One other thing that might help you is to remember there can be error in any technique of quality assurance. It can come from a lot of places. The important thing is it might show up. Knowing this, it’s wise to have some redundancy with one technique catching problems in another helps counter a lot of that. It’s why A1 class of the Orange Book required formal specs, proofs, reviews, info-flow analysis, testing, and pentesting. In high-assurance systems, authors would find each of these would catch at least one, unique defect others missed. Precise specs, human reviews, and tests discovered the most consistently over time at reasonable cost. Proofs discovered most obscure or corner cases at high cost. Note that type systems are a form of formal specification but way weaker than what they were doing. Quick & dirty specs that catch common, small issues.
Exactly. Help in finding errors must be appreciated from wherever it might come, because problems can come from a lot of sources too. Back then, I was so obsessed with one tool (proofs) that handles some problems (coming up with the right design) that I had neglected that other problems were possible too (in this case, making sure that the implementation agrees with the design).
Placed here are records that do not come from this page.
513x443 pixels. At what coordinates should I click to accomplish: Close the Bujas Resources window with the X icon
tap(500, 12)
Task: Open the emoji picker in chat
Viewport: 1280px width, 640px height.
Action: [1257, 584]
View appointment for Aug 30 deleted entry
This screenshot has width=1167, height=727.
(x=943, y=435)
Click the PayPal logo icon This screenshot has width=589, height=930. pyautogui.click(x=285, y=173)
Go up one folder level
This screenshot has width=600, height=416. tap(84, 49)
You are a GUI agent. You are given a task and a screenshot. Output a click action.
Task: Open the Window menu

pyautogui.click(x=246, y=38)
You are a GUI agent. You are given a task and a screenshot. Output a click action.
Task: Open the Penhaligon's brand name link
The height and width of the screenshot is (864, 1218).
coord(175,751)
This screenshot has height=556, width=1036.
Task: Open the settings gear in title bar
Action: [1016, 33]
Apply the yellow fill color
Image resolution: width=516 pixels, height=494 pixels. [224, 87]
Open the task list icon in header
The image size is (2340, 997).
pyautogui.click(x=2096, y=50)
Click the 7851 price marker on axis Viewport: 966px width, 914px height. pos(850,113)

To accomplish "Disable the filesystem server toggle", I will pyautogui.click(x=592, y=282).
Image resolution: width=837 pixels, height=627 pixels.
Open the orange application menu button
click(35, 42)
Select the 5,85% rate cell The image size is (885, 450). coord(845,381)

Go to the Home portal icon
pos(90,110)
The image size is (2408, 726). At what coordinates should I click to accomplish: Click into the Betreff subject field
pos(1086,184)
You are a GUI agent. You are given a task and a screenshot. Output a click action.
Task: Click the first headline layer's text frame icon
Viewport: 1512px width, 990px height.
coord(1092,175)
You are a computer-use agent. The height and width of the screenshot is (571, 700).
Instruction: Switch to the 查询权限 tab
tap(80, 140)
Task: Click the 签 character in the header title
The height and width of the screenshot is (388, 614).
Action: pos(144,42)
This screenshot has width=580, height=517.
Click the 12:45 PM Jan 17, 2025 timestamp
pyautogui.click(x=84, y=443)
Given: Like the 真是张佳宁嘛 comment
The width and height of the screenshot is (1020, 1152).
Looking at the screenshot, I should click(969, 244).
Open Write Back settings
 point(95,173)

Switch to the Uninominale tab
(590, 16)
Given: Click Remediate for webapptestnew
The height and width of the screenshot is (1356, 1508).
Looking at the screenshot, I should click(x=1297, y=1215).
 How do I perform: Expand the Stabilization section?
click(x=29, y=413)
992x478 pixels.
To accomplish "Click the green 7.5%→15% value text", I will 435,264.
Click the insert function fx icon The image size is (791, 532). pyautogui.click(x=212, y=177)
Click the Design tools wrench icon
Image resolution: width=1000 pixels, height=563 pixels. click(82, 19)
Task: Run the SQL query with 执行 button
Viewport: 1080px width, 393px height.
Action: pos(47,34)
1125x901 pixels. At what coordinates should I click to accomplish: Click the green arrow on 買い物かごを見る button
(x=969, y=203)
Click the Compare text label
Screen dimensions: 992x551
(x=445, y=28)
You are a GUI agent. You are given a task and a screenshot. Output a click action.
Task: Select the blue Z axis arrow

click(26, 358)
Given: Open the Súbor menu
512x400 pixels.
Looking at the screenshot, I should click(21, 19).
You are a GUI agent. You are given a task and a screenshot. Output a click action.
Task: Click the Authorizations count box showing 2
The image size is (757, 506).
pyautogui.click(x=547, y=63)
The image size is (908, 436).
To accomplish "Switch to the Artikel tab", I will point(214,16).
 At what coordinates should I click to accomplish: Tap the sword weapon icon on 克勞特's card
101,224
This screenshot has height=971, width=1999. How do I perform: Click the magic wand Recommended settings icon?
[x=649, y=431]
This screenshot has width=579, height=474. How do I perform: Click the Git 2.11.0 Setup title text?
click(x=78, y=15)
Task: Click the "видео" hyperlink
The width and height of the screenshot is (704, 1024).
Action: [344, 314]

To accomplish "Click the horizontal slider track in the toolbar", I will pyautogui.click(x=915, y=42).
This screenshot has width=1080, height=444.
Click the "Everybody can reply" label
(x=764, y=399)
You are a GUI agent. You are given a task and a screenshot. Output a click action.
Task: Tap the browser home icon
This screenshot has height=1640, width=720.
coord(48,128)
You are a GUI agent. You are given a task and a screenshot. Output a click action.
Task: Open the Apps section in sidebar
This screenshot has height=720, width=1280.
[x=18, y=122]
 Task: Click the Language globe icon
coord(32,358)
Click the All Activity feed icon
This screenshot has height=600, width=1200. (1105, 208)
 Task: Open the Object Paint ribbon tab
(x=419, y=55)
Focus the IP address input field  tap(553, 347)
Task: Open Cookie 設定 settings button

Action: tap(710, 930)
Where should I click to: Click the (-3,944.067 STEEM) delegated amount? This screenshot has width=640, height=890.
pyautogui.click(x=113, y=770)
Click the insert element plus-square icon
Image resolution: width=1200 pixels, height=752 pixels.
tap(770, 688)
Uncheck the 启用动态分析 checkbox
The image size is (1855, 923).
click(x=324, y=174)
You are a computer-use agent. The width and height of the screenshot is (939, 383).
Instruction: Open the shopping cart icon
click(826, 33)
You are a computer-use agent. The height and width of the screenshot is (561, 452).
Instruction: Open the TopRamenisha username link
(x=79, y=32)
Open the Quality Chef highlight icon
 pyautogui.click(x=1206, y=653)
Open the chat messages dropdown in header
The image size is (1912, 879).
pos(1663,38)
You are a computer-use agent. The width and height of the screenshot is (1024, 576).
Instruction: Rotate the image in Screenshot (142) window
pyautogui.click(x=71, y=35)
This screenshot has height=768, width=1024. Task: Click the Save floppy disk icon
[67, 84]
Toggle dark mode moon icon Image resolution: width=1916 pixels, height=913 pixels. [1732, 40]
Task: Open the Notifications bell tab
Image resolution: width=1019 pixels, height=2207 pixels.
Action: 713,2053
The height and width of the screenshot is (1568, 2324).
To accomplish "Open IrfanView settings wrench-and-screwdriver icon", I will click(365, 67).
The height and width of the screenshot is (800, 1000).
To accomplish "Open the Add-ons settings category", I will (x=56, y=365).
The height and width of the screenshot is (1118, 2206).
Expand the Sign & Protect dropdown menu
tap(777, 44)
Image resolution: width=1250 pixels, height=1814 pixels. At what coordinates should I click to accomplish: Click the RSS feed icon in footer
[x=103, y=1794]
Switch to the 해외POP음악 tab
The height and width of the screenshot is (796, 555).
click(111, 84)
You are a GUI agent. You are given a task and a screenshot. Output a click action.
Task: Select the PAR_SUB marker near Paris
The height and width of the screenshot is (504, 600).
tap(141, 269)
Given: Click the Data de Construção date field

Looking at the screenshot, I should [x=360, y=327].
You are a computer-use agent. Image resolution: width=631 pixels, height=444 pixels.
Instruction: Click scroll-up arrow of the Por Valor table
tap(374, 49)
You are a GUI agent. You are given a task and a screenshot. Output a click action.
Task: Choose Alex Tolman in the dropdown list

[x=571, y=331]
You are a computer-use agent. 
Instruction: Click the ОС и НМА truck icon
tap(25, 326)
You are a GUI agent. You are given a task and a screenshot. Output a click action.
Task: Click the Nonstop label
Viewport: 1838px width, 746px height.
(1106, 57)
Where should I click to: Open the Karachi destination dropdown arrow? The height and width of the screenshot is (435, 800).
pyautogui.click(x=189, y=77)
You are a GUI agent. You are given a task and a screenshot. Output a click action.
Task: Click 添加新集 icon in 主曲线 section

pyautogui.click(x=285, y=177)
This is absurd. The same arguments can be made in favor of getting rid of variables: did you write [ebp-12] instead of [ebp-16]? Your tests should have caught this!
Tests have at least two goals: quality assurance and design guidance. If you look at the problem from this broader perspective it’s not surprising that there are other tools that contribute to overall quality (e.g. types).
It’s a cruel irony that this man is rich because of his opinions.
Now, ask yourself why these defects happen too often. If your answer is that our languages don’t prevent them, then I strongly suggest that you quit your job and never think about being a programmer again; because defects are never the fault of our languages.
What even is there to say in response to such a statement? Virtually nobody with a background in PL believes this, should we all quit? Bob often presents himself as an authority when he shouldn’t, which I consider appallingly unprofessional.
There’s so much to unpack here, but I’m going to limit it to one.
These languages are like the little Dutch boy sticking his fingers in the dike. Every time there’s a new kind of bug, we add a language feature to prevent that kind of bug. And so these languages accumulate more and more fingers in holes in dikes. The problem is, eventually you run out of fingers and toes.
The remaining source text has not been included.